5. The polymerizable composition according to claim 4, wherein the polyiso(thio)cyanate compound comprises at least one selected from pentamethylene diisocyanate, hexamethylene diisocyanate, xylylene diisocyanate, isophorone diisocyanate, bis(isocyanatomethyl)cyclohexane, bis(isocyanatocyclohexyl)methane, 2,5-bis(isocyanatomethyl)bicyclo-[2.2.1]-heptane, 2,6-bis(isocyanatomethyl)bicyclo-[2.2.1]-heptane, tolylene diisocyanate, 4,4'-diphenylmethane diisocyanate, and phenylene diisocyanate.

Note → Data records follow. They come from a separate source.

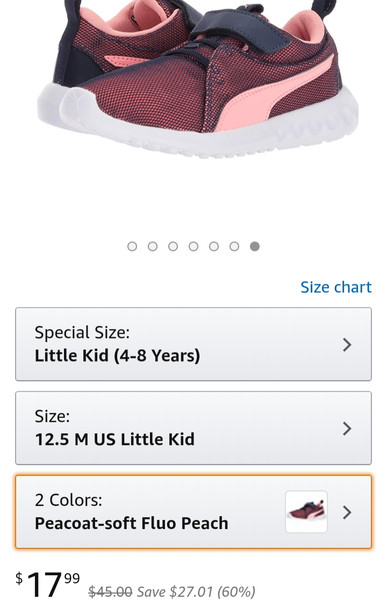Click the chevron arrow beside Peacoat-soft Fluo Peach
The height and width of the screenshot is (600, 387).
pos(347,512)
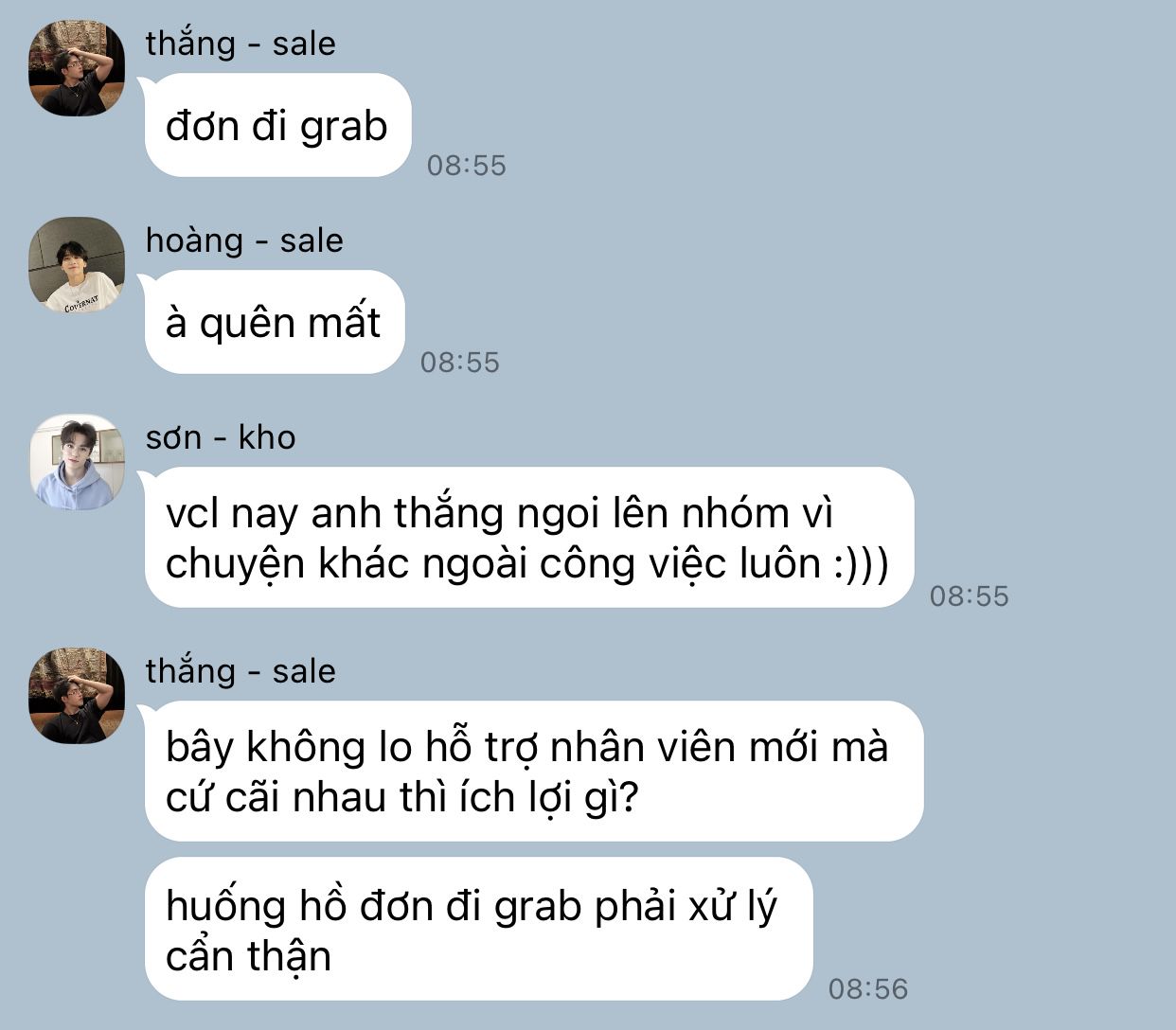Open thắng's avatar beside the bottom messages
This screenshot has height=1030, width=1176.
(x=77, y=696)
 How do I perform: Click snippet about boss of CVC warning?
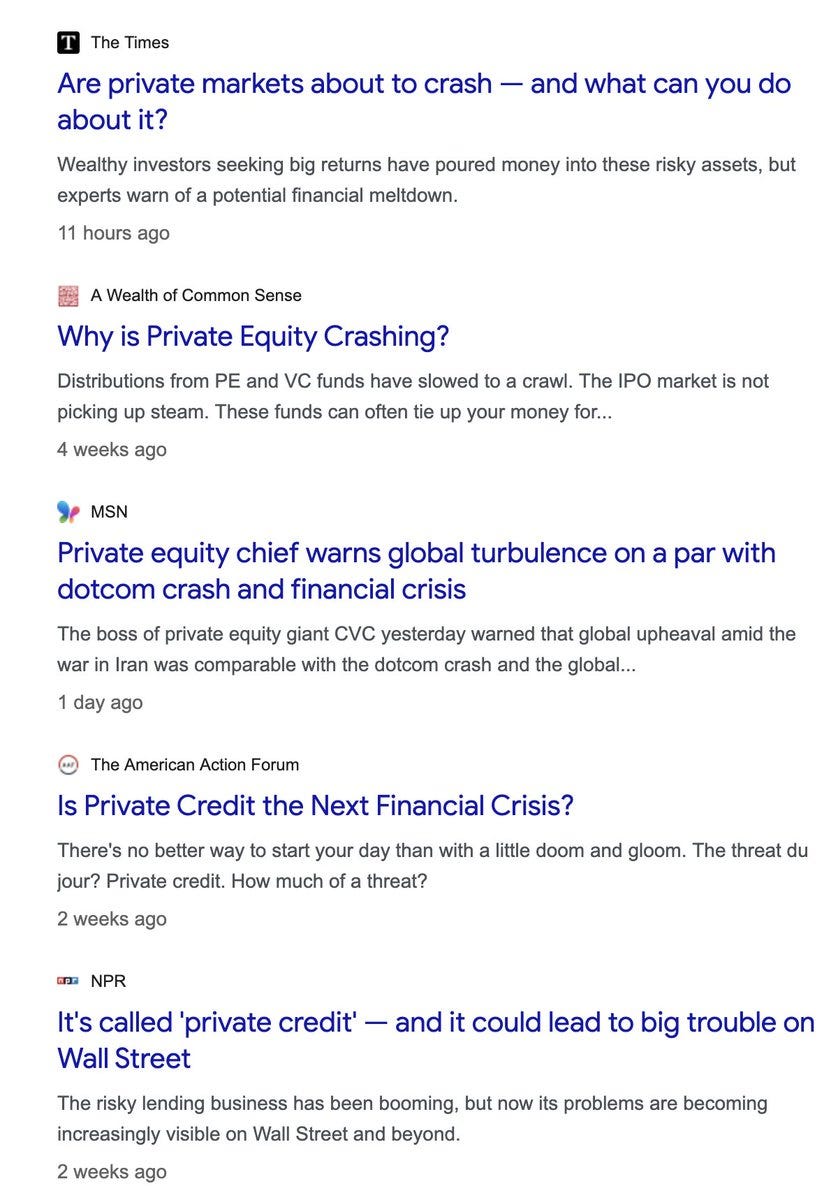(x=427, y=649)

6. A polyiso(thio)cyanate composition comprising the aforementioned polyiso(thio)cyanate compound. fruit, The polyiso(thio)cyanate composition is Xylylene diisocyanate and At least one compound selected from the group consisting of the following compounds (N1), (N2), and (N3), Includes, If the polyiso(thio)cyanate composition contains the compound (N1), the peak area of ​​the compound (N1) in gas chromatography measurement under the following GC condition 1 is 0.20 ppm or more relative to the peak area of ​​xylylene diisocyanate, If the polyiso(thio)cyanate composition contains the compound (N2), the peak area of ​​the compound (N2) in gas chromatography measurement under the following GC condition 2 is 0.05 ppm or more relative to the peak area of ​​xylylene diisocyanate, If the polyiso(thio)cyanate composition contains the compound (N3), the peak area of ​​the compound (N3) in gas chromatography measurement under the following GC condition 1 is 0.10 ppm or more relative to the peak area of ​​xylylene diisocyanate. The polymerizable composition according to claim 4. 【Chemistry 2】 -GC condition 1- Filler: DB-1 (film thickness) 1.5 μm Column; inner diameter 0.53 mm x length 60 m (manufactured by Agilent) Oven temperature: Increase from 130°C to 220°C at a rate of 3°C / min, then increase to 300°C at a rate of 10°C / min once 220°C is reached. Split ratio; pulsed splitless method Inlet temperature: 280℃ Detector temperature: 300°C Carrier gas; N 2 158 kPa, H 2 55 kPa, Air 45 kPa (constant pressure control) Solvent: Chloroform Sample concentration: 2.0% by mass chloroform solution Injection volume: 2μL Detection method: FID -GC condition 2- Column: HP-50+, inner diameter 0.25 mm x length 30 m x film thickness 0.25 μm (manufactured by Hewlett-Packard) Oven temperature: Increase from 50°C to 280°C at a rate of 10°C / min, hold for 6 minutes after reaching 280°C. Split ratio; pulsed splitless method Inlet temperature: 200℃ Detector temperature: 280°C Carrier gas; He Carrier gas flow rate: 1.0 ml / min (constant flow control) Sample concentration: 1.0% by mass dichloromethane solution Injection volume: 1.0μL Detection method: SIM (monitoring ions: m / z 180, 215) (percentage of xylylene diisocyanate (XDI) content)

7. A resin comprising a cured product of the polymerizable composition described in claim 4.

8. A molded article comprising the resin described in claim 7.

9. An optical material comprising the resin described in claim 7.

10. A lens comprising the resin described in claim 7.